WHAT NEEDS TO BE DONE -
Output the full set of records exactly.

(Saved data entries)
• • •

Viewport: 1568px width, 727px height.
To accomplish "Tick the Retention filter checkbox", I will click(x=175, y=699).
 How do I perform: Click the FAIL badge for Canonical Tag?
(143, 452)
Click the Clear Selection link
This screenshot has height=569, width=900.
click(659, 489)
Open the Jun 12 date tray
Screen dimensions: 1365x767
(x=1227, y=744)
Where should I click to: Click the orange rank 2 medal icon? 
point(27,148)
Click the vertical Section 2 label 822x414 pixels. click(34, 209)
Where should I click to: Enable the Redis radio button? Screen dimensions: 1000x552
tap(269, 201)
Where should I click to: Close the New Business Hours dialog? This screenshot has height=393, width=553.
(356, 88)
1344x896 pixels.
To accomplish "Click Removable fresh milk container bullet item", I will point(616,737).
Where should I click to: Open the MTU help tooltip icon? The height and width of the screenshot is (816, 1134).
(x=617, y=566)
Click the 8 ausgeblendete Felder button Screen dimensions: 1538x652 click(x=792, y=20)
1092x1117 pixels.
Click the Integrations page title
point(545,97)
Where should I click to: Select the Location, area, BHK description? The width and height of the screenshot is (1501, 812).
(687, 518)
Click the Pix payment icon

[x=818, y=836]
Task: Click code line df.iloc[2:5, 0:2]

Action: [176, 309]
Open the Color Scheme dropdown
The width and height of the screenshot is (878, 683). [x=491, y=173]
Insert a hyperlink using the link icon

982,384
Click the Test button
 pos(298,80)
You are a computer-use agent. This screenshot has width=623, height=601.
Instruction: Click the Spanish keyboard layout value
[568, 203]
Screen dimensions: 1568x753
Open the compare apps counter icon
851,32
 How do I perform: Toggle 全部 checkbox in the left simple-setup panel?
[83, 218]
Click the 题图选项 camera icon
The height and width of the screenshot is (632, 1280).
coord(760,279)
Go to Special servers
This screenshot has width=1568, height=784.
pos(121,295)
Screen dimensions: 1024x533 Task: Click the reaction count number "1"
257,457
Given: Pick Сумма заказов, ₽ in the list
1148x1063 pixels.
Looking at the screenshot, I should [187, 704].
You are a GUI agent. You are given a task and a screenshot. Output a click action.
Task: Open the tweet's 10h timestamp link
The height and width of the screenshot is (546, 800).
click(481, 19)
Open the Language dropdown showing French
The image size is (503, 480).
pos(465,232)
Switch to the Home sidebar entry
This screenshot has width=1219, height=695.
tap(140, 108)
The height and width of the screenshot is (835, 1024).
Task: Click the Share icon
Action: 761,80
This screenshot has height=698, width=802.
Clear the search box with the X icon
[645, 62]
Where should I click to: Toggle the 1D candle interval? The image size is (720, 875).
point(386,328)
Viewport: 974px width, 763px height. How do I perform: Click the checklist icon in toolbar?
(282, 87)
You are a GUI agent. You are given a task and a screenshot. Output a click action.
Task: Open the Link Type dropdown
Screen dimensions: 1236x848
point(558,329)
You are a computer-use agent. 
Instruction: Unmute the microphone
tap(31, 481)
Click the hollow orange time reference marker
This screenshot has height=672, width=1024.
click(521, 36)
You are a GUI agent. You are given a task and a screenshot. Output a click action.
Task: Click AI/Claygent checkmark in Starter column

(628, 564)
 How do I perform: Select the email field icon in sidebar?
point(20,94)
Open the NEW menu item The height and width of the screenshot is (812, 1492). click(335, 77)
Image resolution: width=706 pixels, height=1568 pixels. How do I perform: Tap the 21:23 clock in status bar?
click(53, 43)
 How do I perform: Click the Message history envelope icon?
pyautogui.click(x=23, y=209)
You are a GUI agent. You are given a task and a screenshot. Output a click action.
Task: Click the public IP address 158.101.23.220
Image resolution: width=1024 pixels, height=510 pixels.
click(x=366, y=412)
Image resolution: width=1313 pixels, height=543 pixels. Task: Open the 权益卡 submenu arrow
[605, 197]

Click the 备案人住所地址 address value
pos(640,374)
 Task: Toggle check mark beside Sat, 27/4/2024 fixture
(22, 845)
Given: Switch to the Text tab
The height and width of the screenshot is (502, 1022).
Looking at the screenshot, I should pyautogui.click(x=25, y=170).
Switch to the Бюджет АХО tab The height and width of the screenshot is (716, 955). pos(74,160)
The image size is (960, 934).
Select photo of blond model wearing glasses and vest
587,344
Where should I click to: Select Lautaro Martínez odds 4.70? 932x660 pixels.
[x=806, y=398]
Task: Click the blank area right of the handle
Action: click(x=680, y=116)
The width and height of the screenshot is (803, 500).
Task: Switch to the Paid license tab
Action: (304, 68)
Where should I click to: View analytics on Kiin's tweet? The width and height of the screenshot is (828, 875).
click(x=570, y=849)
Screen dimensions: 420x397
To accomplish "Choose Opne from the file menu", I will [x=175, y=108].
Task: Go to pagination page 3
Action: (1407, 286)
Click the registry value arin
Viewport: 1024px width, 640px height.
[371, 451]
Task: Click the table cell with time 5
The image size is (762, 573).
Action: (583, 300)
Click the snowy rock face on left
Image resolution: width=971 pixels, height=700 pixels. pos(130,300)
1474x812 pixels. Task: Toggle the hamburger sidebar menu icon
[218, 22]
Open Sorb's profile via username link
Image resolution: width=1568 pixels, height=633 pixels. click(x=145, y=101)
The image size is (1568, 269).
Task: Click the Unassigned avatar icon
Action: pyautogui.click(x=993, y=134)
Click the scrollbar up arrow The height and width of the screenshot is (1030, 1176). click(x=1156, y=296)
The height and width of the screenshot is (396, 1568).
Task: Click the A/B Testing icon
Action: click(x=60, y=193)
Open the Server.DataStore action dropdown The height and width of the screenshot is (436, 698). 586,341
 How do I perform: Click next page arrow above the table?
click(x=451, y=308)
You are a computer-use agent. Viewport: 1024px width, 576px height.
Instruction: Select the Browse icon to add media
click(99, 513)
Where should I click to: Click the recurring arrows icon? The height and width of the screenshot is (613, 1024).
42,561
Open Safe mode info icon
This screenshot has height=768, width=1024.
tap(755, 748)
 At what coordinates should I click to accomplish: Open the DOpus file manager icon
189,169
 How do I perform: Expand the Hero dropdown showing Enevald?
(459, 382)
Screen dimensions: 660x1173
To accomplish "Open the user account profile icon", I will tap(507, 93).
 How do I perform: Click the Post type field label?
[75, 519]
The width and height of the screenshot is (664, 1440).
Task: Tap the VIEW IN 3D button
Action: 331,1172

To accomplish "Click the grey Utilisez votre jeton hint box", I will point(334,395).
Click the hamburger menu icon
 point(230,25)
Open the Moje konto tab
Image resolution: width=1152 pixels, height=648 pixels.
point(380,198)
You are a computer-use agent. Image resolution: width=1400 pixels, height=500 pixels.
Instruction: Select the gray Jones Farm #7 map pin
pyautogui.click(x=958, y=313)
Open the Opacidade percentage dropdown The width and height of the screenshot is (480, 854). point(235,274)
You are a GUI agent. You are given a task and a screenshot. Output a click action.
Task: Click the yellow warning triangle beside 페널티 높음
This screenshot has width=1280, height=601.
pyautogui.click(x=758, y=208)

• • •

COMPLETED EXERCISE -
Viewport: 1568px width, 727px height.
To accomplish "Tick the Retention filter checkbox", I will click(x=175, y=699).
 How do I perform: Click the FAIL badge for Canonical Tag?
(143, 452)
Click the Clear Selection link
This screenshot has height=569, width=900.
click(659, 489)
Open the Jun 12 date tray
Screen dimensions: 1365x767
(x=1227, y=744)
Where should I click to: Click the orange rank 2 medal icon? 
point(27,148)
Click the vertical Section 2 label 822x414 pixels. click(34, 209)
Where should I click to: Enable the Redis radio button? Screen dimensions: 1000x552
tap(269, 201)
Where should I click to: Close the New Business Hours dialog? This screenshot has height=393, width=553.
(356, 88)
1344x896 pixels.
To accomplish "Click Removable fresh milk container bullet item", I will point(616,737).
Where should I click to: Open the MTU help tooltip icon? The height and width of the screenshot is (816, 1134).
(x=617, y=566)
Click the 8 ausgeblendete Felder button Screen dimensions: 1538x652 click(x=792, y=20)
1092x1117 pixels.
Click the Integrations page title
point(545,97)
Where should I click to: Select the Location, area, BHK description? The width and height of the screenshot is (1501, 812).
(687, 518)
Click the Pix payment icon

[x=818, y=836]
Task: Click code line df.iloc[2:5, 0:2]

Action: [176, 309]
Open the Color Scheme dropdown
The width and height of the screenshot is (878, 683). [x=491, y=173]
Insert a hyperlink using the link icon

982,384
Click the Test button
 pos(298,80)
You are a computer-use agent. This screenshot has width=623, height=601.
Instruction: Click the Spanish keyboard layout value
[568, 203]
Screen dimensions: 1568x753
Open the compare apps counter icon
851,32
 How do I perform: Toggle 全部 checkbox in the left simple-setup panel?
[83, 218]
Click the 题图选项 camera icon
The height and width of the screenshot is (632, 1280).
coord(760,279)
Go to Special servers
This screenshot has width=1568, height=784.
pos(121,295)
Screen dimensions: 1024x533 Task: Click the reaction count number "1"
257,457
Given: Pick Сумма заказов, ₽ in the list
1148x1063 pixels.
Looking at the screenshot, I should [187, 704].
You are a GUI agent. You are given a task and a screenshot. Output a click action.
Task: Open the tweet's 10h timestamp link
The height and width of the screenshot is (546, 800).
click(481, 19)
Open the Language dropdown showing French
The image size is (503, 480).
pos(465,232)
Switch to the Home sidebar entry
This screenshot has width=1219, height=695.
tap(140, 108)
The height and width of the screenshot is (835, 1024).
Task: Click the Share icon
Action: 761,80
This screenshot has height=698, width=802.
Clear the search box with the X icon
[645, 62]
Where should I click to: Toggle the 1D candle interval? The image size is (720, 875).
point(386,328)
Viewport: 974px width, 763px height. How do I perform: Click the checklist icon in toolbar?
(282, 87)
You are a GUI agent. You are given a task and a screenshot. Output a click action.
Task: Open the Link Type dropdown
Screen dimensions: 1236x848
point(558,329)
You are a computer-use agent. 
Instruction: Unmute the microphone
tap(31, 481)
Click the hollow orange time reference marker
This screenshot has height=672, width=1024.
click(521, 36)
You are a GUI agent. You are given a task and a screenshot. Output a click action.
Task: Click AI/Claygent checkmark in Starter column

(628, 564)
 How do I perform: Select the email field icon in sidebar?
point(20,94)
Open the NEW menu item The height and width of the screenshot is (812, 1492). click(335, 77)
Image resolution: width=706 pixels, height=1568 pixels. How do I perform: Tap the 21:23 clock in status bar?
click(53, 43)
 How do I perform: Click the Message history envelope icon?
pyautogui.click(x=23, y=209)
You are a GUI agent. You are given a task and a screenshot. Output a click action.
Task: Click the public IP address 158.101.23.220
Image resolution: width=1024 pixels, height=510 pixels.
click(x=366, y=412)
Image resolution: width=1313 pixels, height=543 pixels. Task: Open the 权益卡 submenu arrow
[605, 197]

Click the 备案人住所地址 address value
pos(640,374)
 Task: Toggle check mark beside Sat, 27/4/2024 fixture
(22, 845)
Given: Switch to the Text tab
The height and width of the screenshot is (502, 1022).
Looking at the screenshot, I should pyautogui.click(x=25, y=170).
Switch to the Бюджет АХО tab The height and width of the screenshot is (716, 955). pos(74,160)
The image size is (960, 934).
Select photo of blond model wearing glasses and vest
587,344
Where should I click to: Select Lautaro Martínez odds 4.70? 932x660 pixels.
[x=806, y=398]
Task: Click the blank area right of the handle
Action: click(x=680, y=116)
The width and height of the screenshot is (803, 500).
Task: Switch to the Paid license tab
Action: (304, 68)
Where should I click to: View analytics on Kiin's tweet? The width and height of the screenshot is (828, 875).
click(x=570, y=849)
Screen dimensions: 420x397
To accomplish "Choose Opne from the file menu", I will [x=175, y=108].
Task: Go to pagination page 3
Action: (1407, 286)
Click the registry value arin
Viewport: 1024px width, 640px height.
[371, 451]
Task: Click the table cell with time 5
The image size is (762, 573).
Action: (583, 300)
Click the snowy rock face on left
Image resolution: width=971 pixels, height=700 pixels. pos(130,300)
1474x812 pixels. Task: Toggle the hamburger sidebar menu icon
[218, 22]
Open Sorb's profile via username link
Image resolution: width=1568 pixels, height=633 pixels. click(x=145, y=101)
The image size is (1568, 269).
Task: Click the Unassigned avatar icon
Action: pyautogui.click(x=993, y=134)
Click the scrollbar up arrow The height and width of the screenshot is (1030, 1176). click(x=1156, y=296)
The height and width of the screenshot is (396, 1568).
Task: Click the A/B Testing icon
Action: click(x=60, y=193)
Open the Server.DataStore action dropdown The height and width of the screenshot is (436, 698). 586,341
 How do I perform: Click next page arrow above the table?
click(x=451, y=308)
You are a computer-use agent. Viewport: 1024px width, 576px height.
Instruction: Select the Browse icon to add media
click(99, 513)
Where should I click to: Click the recurring arrows icon? The height and width of the screenshot is (613, 1024).
42,561
Open Safe mode info icon
This screenshot has height=768, width=1024.
tap(755, 748)
 At what coordinates should I click to accomplish: Open the DOpus file manager icon
189,169
 How do I perform: Expand the Hero dropdown showing Enevald?
(459, 382)
Screen dimensions: 660x1173
To accomplish "Open the user account profile icon", I will tap(507, 93).
 How do I perform: Click the Post type field label?
[75, 519]
The width and height of the screenshot is (664, 1440).
Task: Tap the VIEW IN 3D button
Action: 331,1172

To accomplish "Click the grey Utilisez votre jeton hint box", I will point(334,395).
Click the hamburger menu icon
 point(230,25)
Open the Moje konto tab
Image resolution: width=1152 pixels, height=648 pixels.
point(380,198)
You are a computer-use agent. Image resolution: width=1400 pixels, height=500 pixels.
Instruction: Select the gray Jones Farm #7 map pin
pyautogui.click(x=958, y=313)
Open the Opacidade percentage dropdown The width and height of the screenshot is (480, 854). point(235,274)
You are a GUI agent. You are given a task and a screenshot. Output a click action.
Task: Click the yellow warning triangle beside 페널티 높음
This screenshot has width=1280, height=601.
pyautogui.click(x=758, y=208)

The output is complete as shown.